Andrew Pole had just started working as a data expert for Target when a few colleagues from the marketing department stopped by his desk one day and asked the kind of question Pole had been born to answer:
“Can your computers figure out which customers are pregnant, even if they don’t want us to know?”
Pole was a statistician. His entire life revolved around using data to understand people. He had grown up in a small North Dakota town, and while his friends were attending 4-H or building model rockets, Pole was playing with computers. After college, he got a graduate degree in statistics and then another in economics, and while most of his classmates in the econ program at the University of Missouri were headed to insurance companies or government bureaucracies, Pole was on a different track. He’d become obsessed with the ways economists were using pattern analysis to explain human behavior. Pole, in fact, had tried his hand at a few informal experiments
himself. He once threw a party and polled everyone on their favorite jokes, and then attempted to create a mathematical model for the perfect one-liner. He had sought to calculate the exact amount of beer he needed to drink in order to work up the confidence to talk to women at parties, but not so much that he would make a fool of himself. (That particular study never seemed to come out right.)
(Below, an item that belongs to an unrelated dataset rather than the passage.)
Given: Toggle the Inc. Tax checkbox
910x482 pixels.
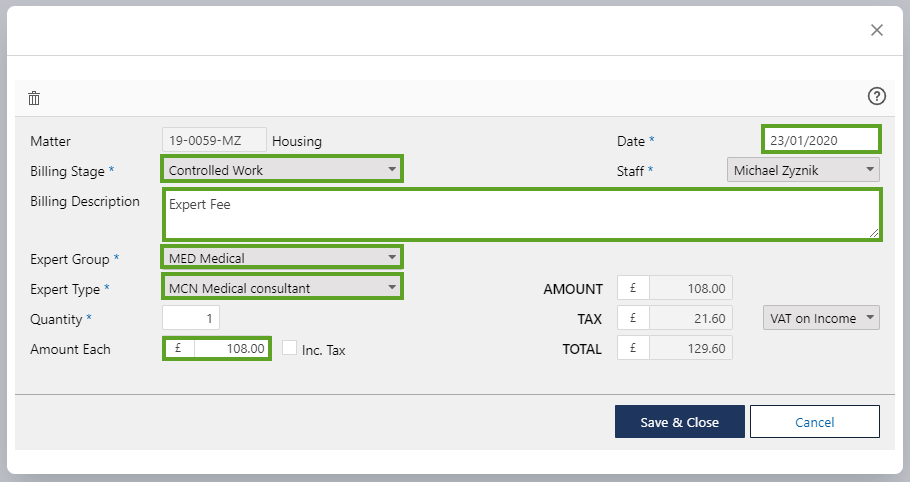Looking at the screenshot, I should coord(289,349).
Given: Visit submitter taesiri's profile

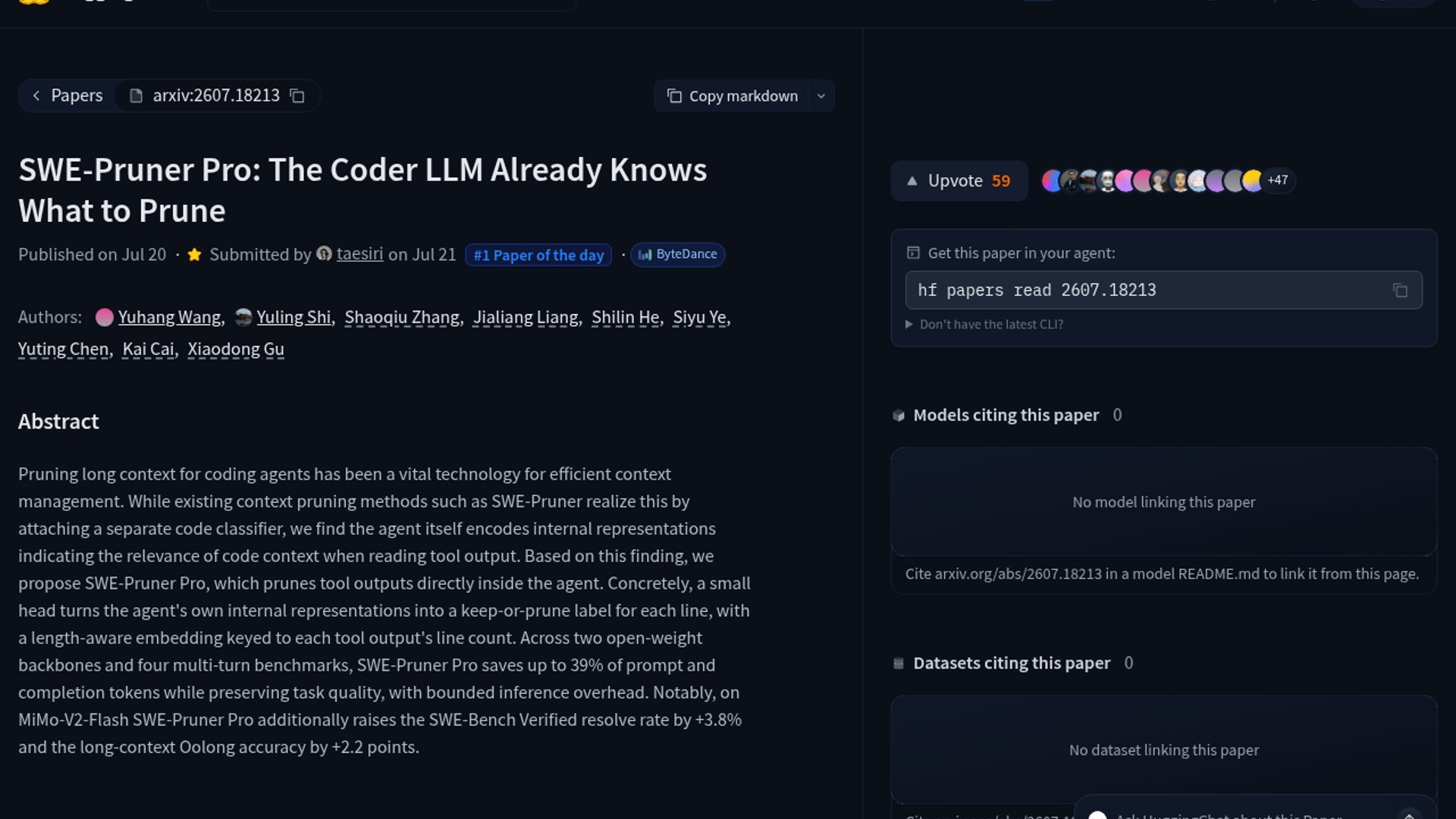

But those experiments were child’s play, he knew, to how corporate America was using data to scrutinize people’s lives. Pole wanted in. So when he graduated and heard that Hallmark, the greeting card company, was looking to hire statisticians in Kansas City, he submitted an application and was soon spending his days scouring sales data to determine if pictures of pandas or elephants sold more birthday cards, and if “What Happens at Grandma’s Stays at Grandma’s” is funnier in red or blue ink. It was heaven.
Six years later, in 2002, when Pole learned that Target was looking for number crunchers, he made the jump. Target, he knew, was a whole other magnitude when it came to data collection. Every year, millions of shoppers walked into Target’s 1,147 stores and handed over terabytes of information about themselves. Most had no idea they were doing it. They used their customer loyalty cards, redeemed coupons they had received in the mail, or used a credit card, unaware that Target could then link their purchases to an individualized demographic profile.
To a statistician, this data was a magic window for peering into customers’ preferences. Target sold everything from groceries to clothing, electronics and lawn furniture, and by closely tracking people’s buying habits, the company’s analysts could predict what was occurring within their homes. Someone’s buying new towels, sheets, silverware, pans, and frozen dinners? They probably just bought a new house—or are getting a divorce. A cart loaded up with bug spray, kids’ underwear, a flashlight, lots of batteries,
Real Simple,
and a bottle of Chardonnay? Summer camp is around the corner and Mom can hardly wait.